Long before 1885, when the Kaiser’s Government officially occupied German New Guinea, his thrifty subjects had been working the plantations. This was no pumped-up Sudetenland, for the Germans were honestly in control. They were good planters who studied the soil under tropical conditions on this favored side of the big island. Their colonial treasury showed a surplus; they had increased their acres and become rich padroons; they lived luxuriously. Their Governor’s Palace at Rabaul (which the new military administration seized) was a fine example of tropical architecture. Out of a fever-ridden swamp they had made a Rabaul that was malaria-free.

In our time Germany has committed so many crimes against civilization that a crime against Germany may be worth putting on record. Its criminality reacted on all concerned, and especially on hordes of young war veterans whom the Australian Government “rewarded” with free grants of land.

I was settled in Rabaul and enjoying the generous privileges which Colonel Honman gave me in the fine German-made hospital when I learned some details of that military occupation, which a hard working civil administration was by now trying to live down. Everybody was talking about a scandal which compared with our own postbellum days in the South. Field-tried old soldiers were referring with scorn to the “Coconut Anzacs” whom Australia, for lack of better men, had sent to take possession in 1914. The Coconut Anzacs seemed to have been mostly men who hadn’t gone to the real war, for one reason or another—raw amateurs without the slightest sense of discipline. Military power inspired many to wanton acts of cruelty and the stupidest sort of blunders.

My daring young man Byron Beach was eyewitness to one outrage. He presented himself as a medical officer to a punitive expedition, and was taken along. A company of Coconut Anzacs had been sent out to chasten a native village, accused of cannibalism. Led by a hard-drinking officer, himself frightened of the poor, scared cannibals, the troops surrounded a certain inland village to teach the black beggars a lesson. Maybe they were pretty drunk when they proceeded to shoot up everything they saw. Men were shot as they ran, women and children were gunned out of trees. Beach saw the leader of the party put a pistol to the head of a girl who lay flat on the ground.

And next day the commanding officer found that he had made a little mistake. He had attacked the wrong village.

Another expedition went to see about a German anthropologist who lived alone in the bush. He had been there for years and had a way of locking his books and papers in the little house and going away on tours of research. When war was declared he was so far away from his home base that he didn’t hear the news. In his absence the frenzied patriots broke down his door, found great stacks of carefully written papers and made a bonfire of them. They didn’t understand German, and the writing looked like spy stuff. On his return the scientist found his lifework reduced to ashes. They say he went crazy.

Maybe the new civil government was too bitter, looking over the mischief the military administration had wrought. There had been a great deal of aimless sabotage. For instance, they had demolished the apparatus in the great radio station. The excuse was that it might be sending messages to Berlin. It hadn’t occurred to the conquerors that they might save these costly things for their own use.

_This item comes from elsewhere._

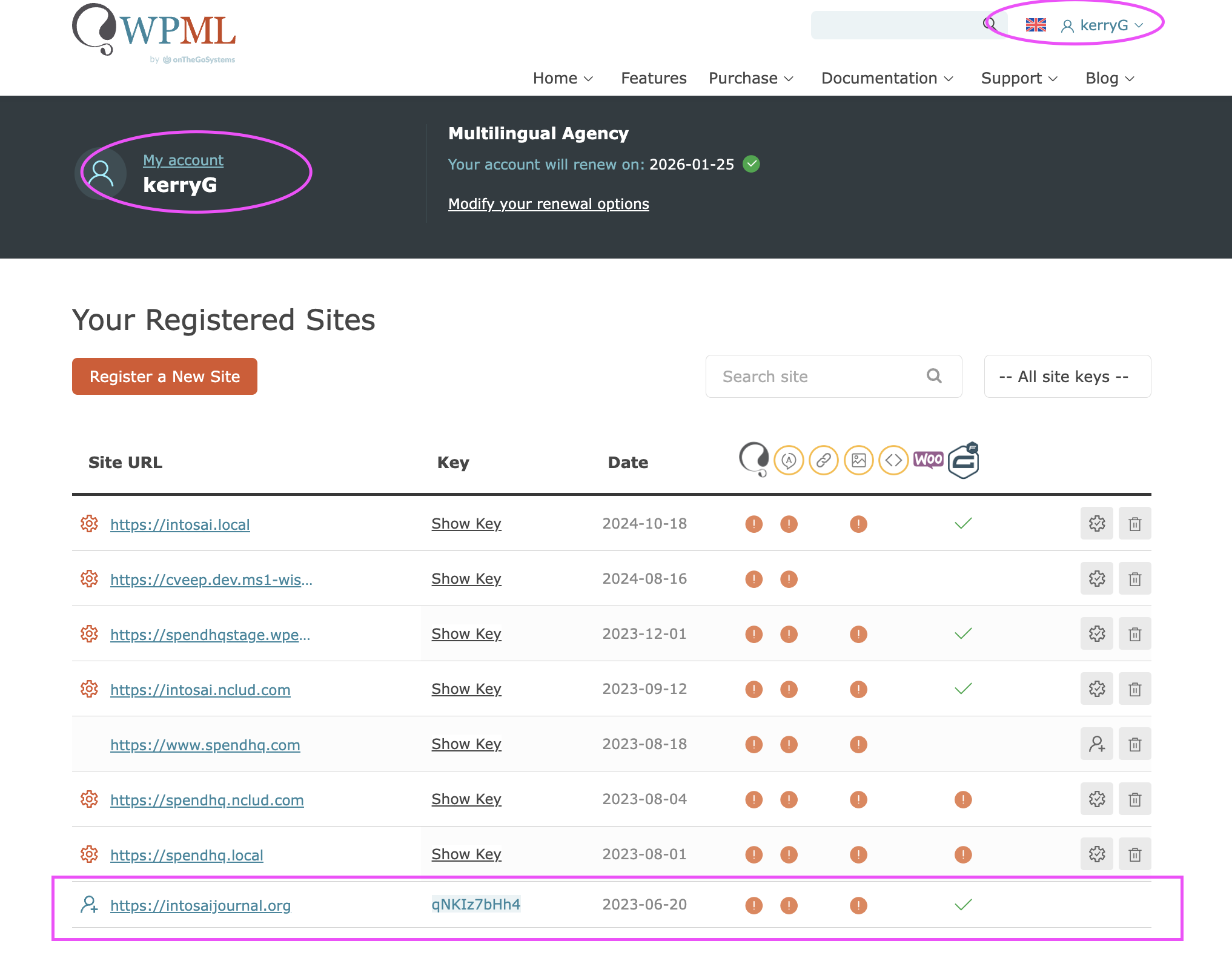Click the WPML logo
1232x964 pixels.
point(154,31)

Now what to do with the German planters? Prime Minister Hughes’s Territorial Government was taking care of that. When I established myself at Rabaul in 1921 the farce was in full swing, and through no fault of Governor Wisdom’s, who had to make the best of a policy already framed. The policy was starkly this: Encourage the thrifty Germans to improve their land with the promise that they might retain it. In 1921 something called an Expropriation Board arrived, called in the anxious Germans, and gave them vouchers enabling them to sell their property back to the Territory, at their own valuation. But when the Germans turned in these vouchers the Territory’s Treasury Department paid for them in orders on the German Government—to be applied on Australia’s reparations claim!

Bankrupt Germans were selling their household goods for anything they could get. During my stay in New Guinea it was a commonplace to see vessels departing for Australia, laden with pictures, rugs, silverware. Returning ships were bringing back the same old load: hard liquor and fresh contingents of war veterans to stray into the plantations, sicken and go home.

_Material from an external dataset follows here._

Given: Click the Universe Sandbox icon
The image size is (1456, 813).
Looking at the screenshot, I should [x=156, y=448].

Liquor and malaria, malaria and liquor—a vicious circle to worry the public health physician. These brave soldiers, who never wanted to hear the word “war” again, were taking Billy Hughes’s advice: “Just go to New Guinea and pick out a fine plantation.” They didn’t know how to eat, drink or live in the tropics. There were many stories, funny and sad. One returned soldier was blithely dumped on the beach and sent to the wilds with nothing more substantial than a case of tinned beef, a case of mixed pickles and six cases of beer. Babes in the wood, what did they know about malaria? Men who should have known said to them, “Shaky in the morning? Then scoff off a tot of whisky or a bottle of beer, and you’ll feel fit as a fiddle.” Green as grass, the poor fellows thought that coconuts grew underground like potatoes or on vines like grapes. They starved, they drank, they let the natives take advantage of their ignorance. They swallowed the popular “fever cure” and finally tottered back to the returning ship—if they could.